Challenge System Elements: Turn Activation; Arbitrary Trigger; Digger; Exponential Cascade Environmental Consequences; Task Threat.
Unsurprisingly, the cooperative system of Dark Moon is quite similar to that of Battlestar Galactica. The players cooperative strategically in order to fix the base systems, each taking actions based on their own specialties; they then cooperate tactically when they’re playing dice to resolve a task.
The biggest cooperative innovation in Dark Moon is the idea of orders. Instead of taking one action himself, possibly supported by his character’s special powers, a player can instead allow another player to take two actions, not supported by their special powers. This seems like a no brainer, but it isn’t at all due to the traitor system. Because orders depend heavily on trust, they fly straight in the face of the traitor system — and thus are something great to include in a traitor game.

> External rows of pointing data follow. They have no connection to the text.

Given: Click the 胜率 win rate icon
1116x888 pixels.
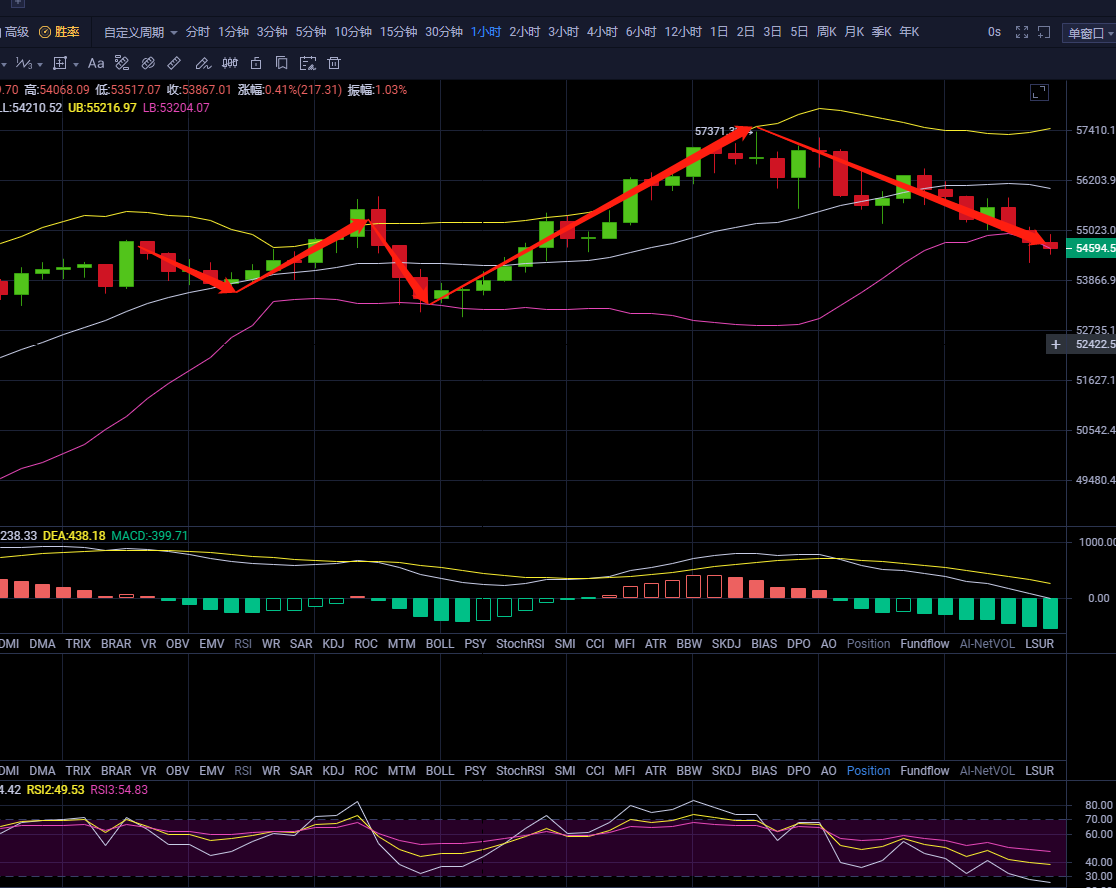Looking at the screenshot, I should 45,32.
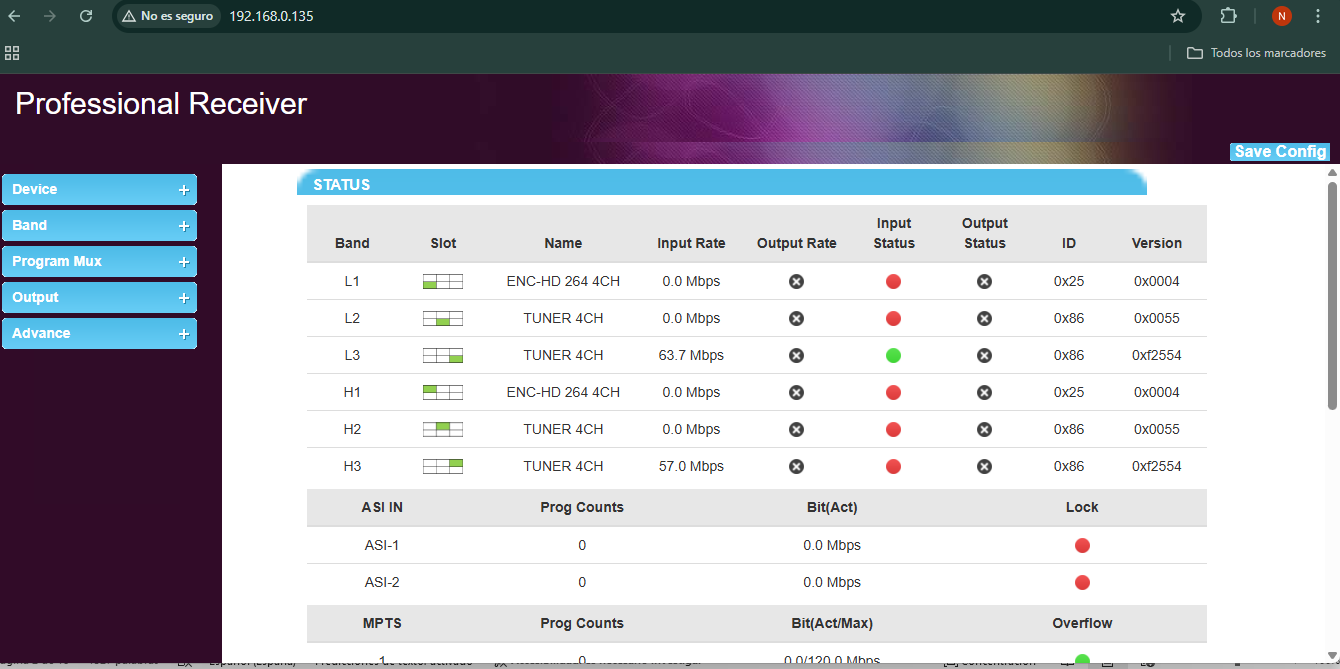This screenshot has height=669, width=1340.
Task: Open the Chrome profile avatar N
Action: pos(1282,16)
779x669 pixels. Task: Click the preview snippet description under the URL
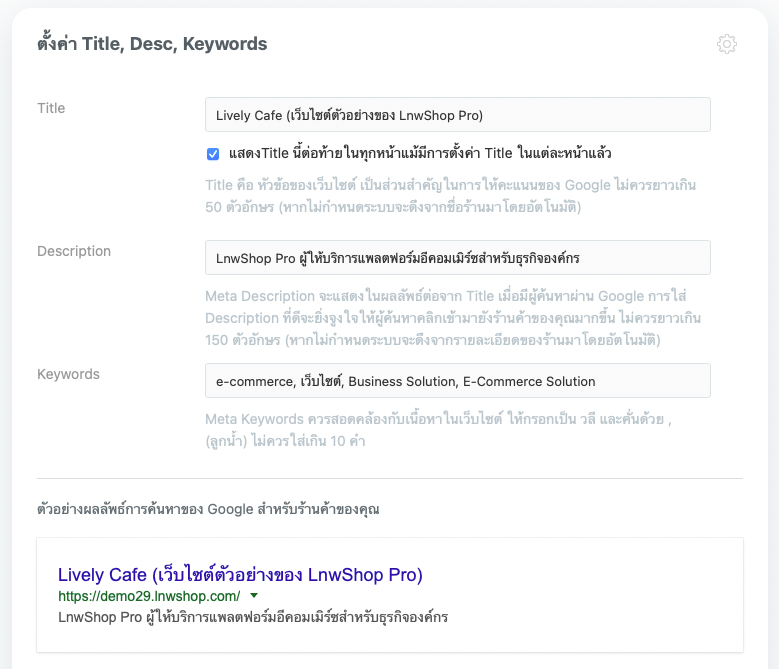click(x=253, y=617)
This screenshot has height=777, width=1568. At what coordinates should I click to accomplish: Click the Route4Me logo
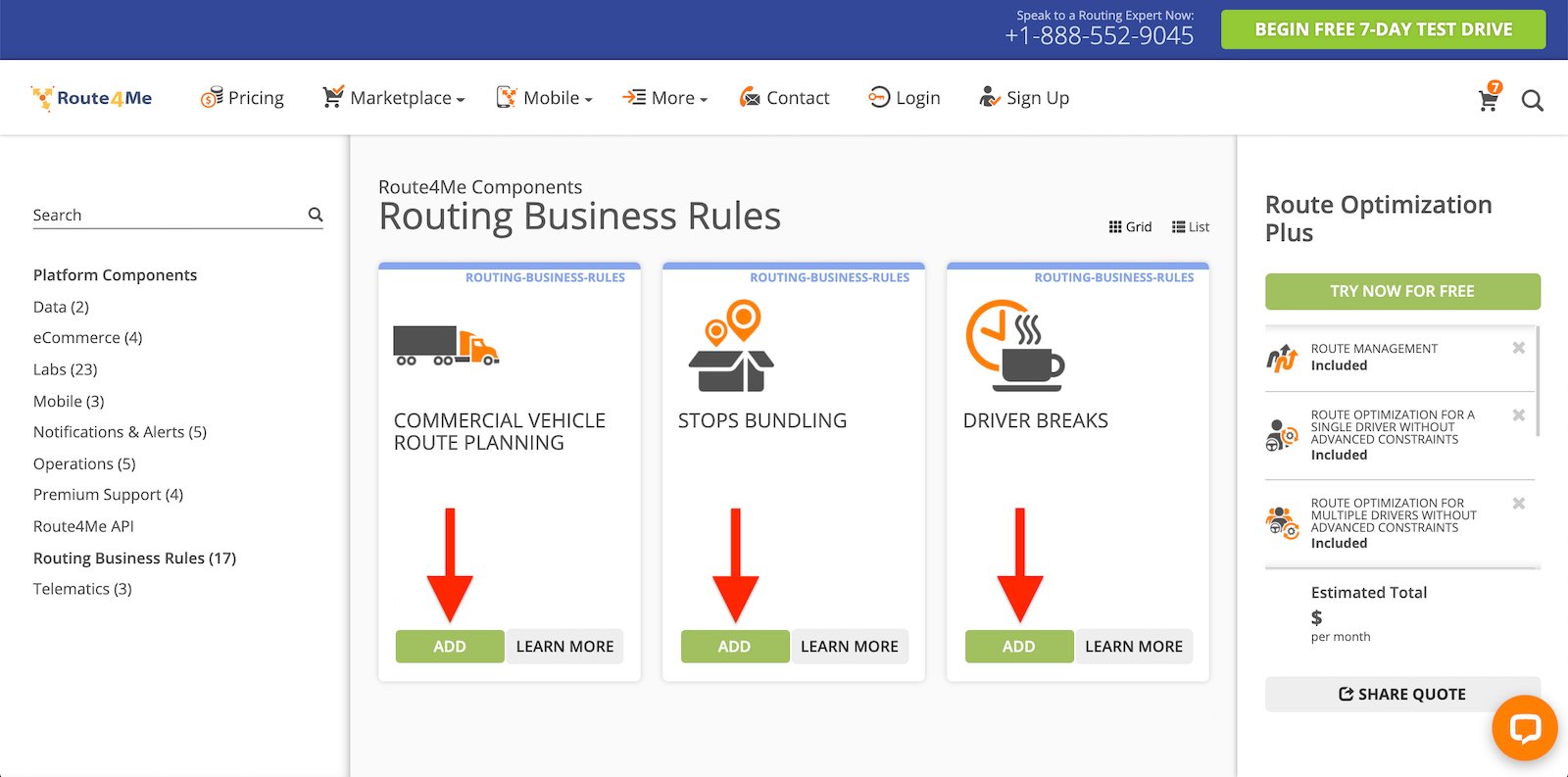(92, 98)
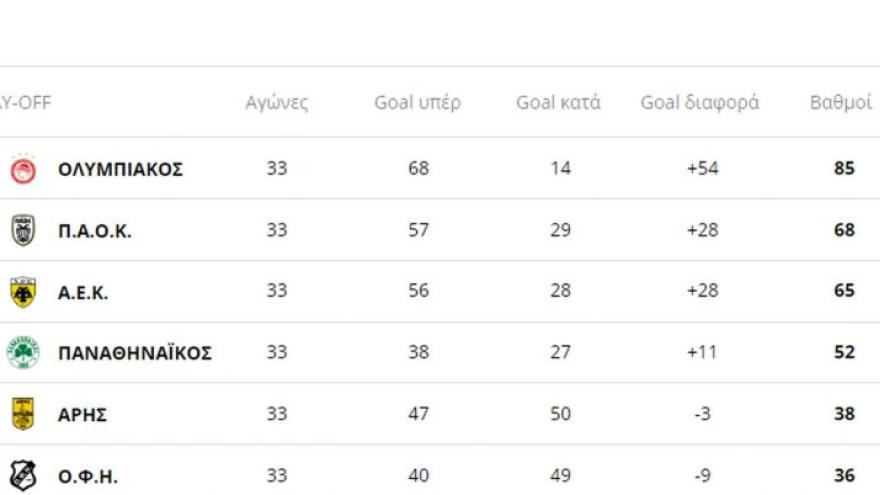Sort by the Βαθμοί column header
This screenshot has width=880, height=495.
pyautogui.click(x=841, y=103)
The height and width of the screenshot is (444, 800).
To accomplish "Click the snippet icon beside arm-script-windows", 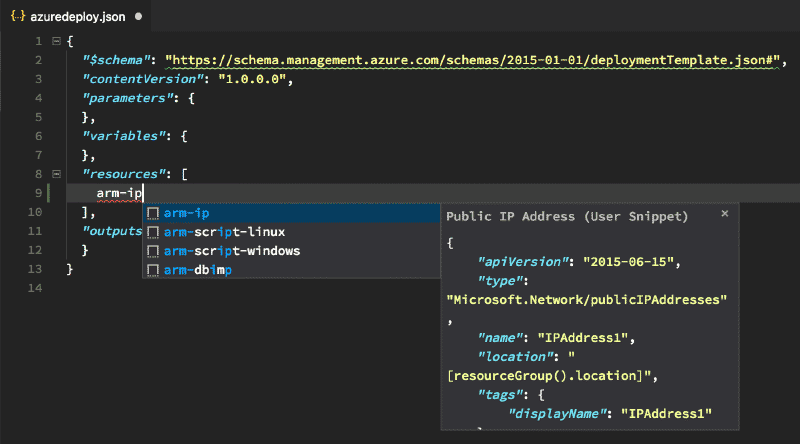I will pos(153,251).
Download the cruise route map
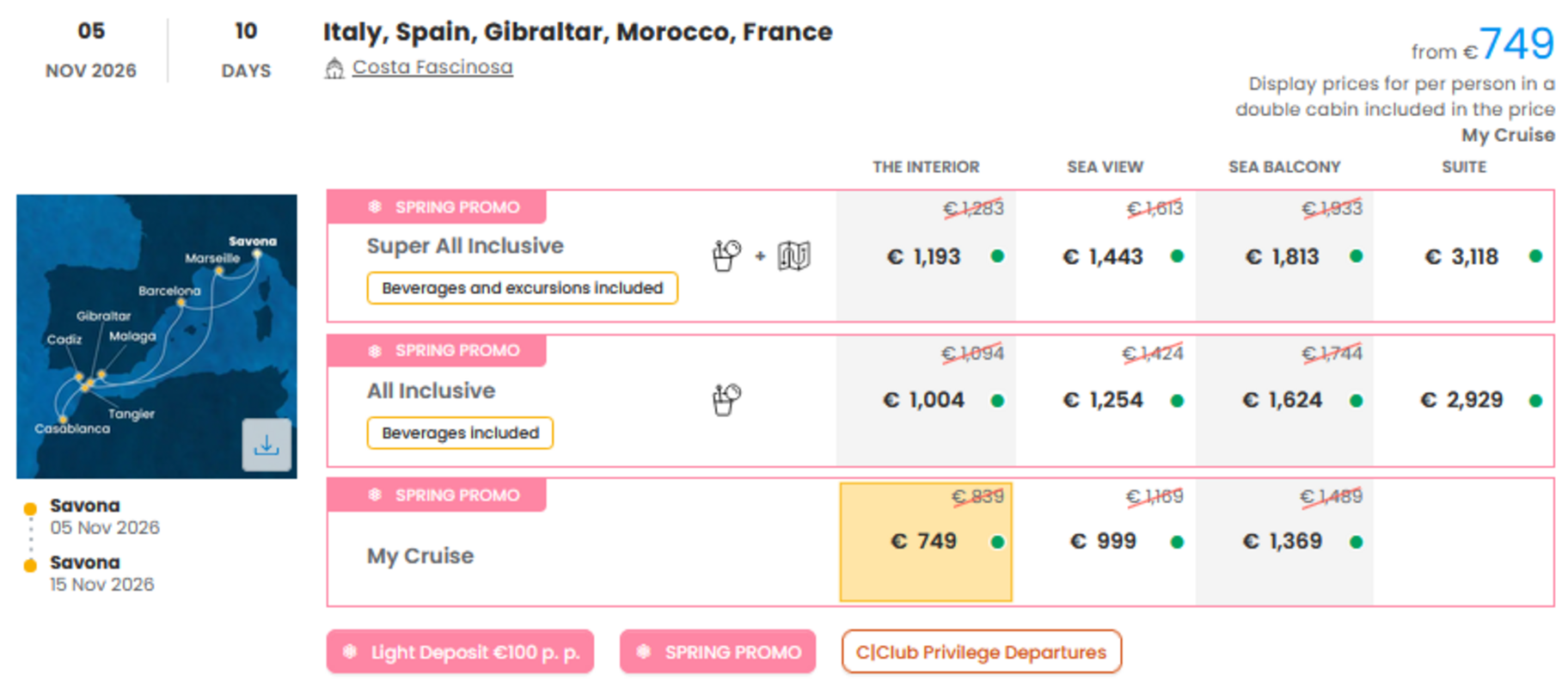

Compared to the evocative and thematic Battlestar Galactica, Dark Moon is much more abstract. Characters have a one-note power, and the various system breakdowns are somewhat colorful, but still relatively abstract. In part, this may reveal how the power of a license can increase the theming of a game.
Expansions & Variants
Dark Moon was originally released as a free print-and-play game under the name Battlestar Galactica Express (2011). Stronghold Games released the rethemed game in a professional edition as Dark Moon (2015). They’ve since released a supplement, Shadow Corporation (2017).
Overall, Dark Moon is an excellent example of a traitor game, thanks to plentiful opportunities for traitors to secretly do bad things and to random systems that can make good players look bad.
When compared with Battlestar Galactica, it’s easy to see how players could prefer either of the two games. Battlestar Galactica is denser and has more depth, but it’s longer than most modern games, making it too long for many; Dark Moon doesn’t have the same depth, and might not stand up as well to repeated plays, but it’s easier to teach, easier to play, and more playable in a reasonable amount of time.
Evan Derrick is a freelance graphic designer whose first game design was the print-and-play Battlestar Galactica Express. It was interesting enough to be picked up by Stronghold Games, and Derrick has since begun working on other designs, the first of which was Detective: City of Angels (2019).